**What needs to be done:** Within the entries below, count the lines that hold the string "Expand" and give only that number.

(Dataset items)
_ _ _

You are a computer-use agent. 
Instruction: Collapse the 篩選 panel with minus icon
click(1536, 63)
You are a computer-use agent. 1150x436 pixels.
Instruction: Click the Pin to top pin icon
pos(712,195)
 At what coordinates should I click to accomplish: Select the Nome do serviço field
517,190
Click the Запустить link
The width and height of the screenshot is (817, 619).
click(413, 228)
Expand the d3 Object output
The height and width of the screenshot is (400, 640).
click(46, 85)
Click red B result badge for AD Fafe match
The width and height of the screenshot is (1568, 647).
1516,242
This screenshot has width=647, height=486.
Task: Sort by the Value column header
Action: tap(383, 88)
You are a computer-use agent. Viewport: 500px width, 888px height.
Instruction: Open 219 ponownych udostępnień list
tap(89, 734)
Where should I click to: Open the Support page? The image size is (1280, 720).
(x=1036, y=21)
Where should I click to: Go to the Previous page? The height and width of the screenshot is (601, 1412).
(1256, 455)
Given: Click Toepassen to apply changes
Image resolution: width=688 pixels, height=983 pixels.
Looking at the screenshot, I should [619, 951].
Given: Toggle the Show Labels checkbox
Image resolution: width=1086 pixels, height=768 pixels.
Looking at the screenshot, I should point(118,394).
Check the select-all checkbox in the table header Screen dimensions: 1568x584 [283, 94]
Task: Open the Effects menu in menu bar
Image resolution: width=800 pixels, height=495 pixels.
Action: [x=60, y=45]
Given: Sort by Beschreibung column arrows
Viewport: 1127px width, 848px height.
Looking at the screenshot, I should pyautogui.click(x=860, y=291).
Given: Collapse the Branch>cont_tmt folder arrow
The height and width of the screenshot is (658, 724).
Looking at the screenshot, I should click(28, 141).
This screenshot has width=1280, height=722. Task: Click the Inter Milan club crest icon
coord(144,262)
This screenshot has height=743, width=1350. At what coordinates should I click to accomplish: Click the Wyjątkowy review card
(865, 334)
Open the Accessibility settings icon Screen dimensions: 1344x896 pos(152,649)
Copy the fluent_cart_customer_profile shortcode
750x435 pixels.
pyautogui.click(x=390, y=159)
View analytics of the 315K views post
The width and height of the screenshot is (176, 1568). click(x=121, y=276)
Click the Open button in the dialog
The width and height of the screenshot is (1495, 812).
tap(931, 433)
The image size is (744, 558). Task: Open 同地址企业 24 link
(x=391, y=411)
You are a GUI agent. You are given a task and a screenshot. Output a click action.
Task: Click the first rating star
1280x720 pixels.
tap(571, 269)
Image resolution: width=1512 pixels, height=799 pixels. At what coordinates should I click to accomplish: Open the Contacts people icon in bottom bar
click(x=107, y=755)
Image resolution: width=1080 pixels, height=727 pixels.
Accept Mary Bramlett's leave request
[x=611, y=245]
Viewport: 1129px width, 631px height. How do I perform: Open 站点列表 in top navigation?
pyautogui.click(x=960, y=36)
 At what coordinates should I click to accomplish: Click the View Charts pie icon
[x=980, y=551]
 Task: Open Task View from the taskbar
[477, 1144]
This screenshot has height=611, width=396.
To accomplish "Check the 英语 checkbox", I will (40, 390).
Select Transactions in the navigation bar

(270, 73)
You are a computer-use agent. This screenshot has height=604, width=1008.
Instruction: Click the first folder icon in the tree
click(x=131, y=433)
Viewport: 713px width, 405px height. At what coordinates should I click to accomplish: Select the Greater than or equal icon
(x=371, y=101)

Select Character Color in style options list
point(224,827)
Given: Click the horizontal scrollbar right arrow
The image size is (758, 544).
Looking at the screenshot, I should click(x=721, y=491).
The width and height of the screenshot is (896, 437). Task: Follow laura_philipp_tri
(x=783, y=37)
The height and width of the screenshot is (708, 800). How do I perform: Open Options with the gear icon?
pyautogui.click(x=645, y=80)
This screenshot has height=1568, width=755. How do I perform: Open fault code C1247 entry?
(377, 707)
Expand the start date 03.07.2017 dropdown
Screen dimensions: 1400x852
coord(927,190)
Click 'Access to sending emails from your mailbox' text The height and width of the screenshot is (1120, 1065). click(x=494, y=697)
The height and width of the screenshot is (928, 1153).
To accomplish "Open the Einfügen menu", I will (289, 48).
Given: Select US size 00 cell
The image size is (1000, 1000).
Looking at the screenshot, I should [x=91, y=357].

_ _ _

**Result below:** 2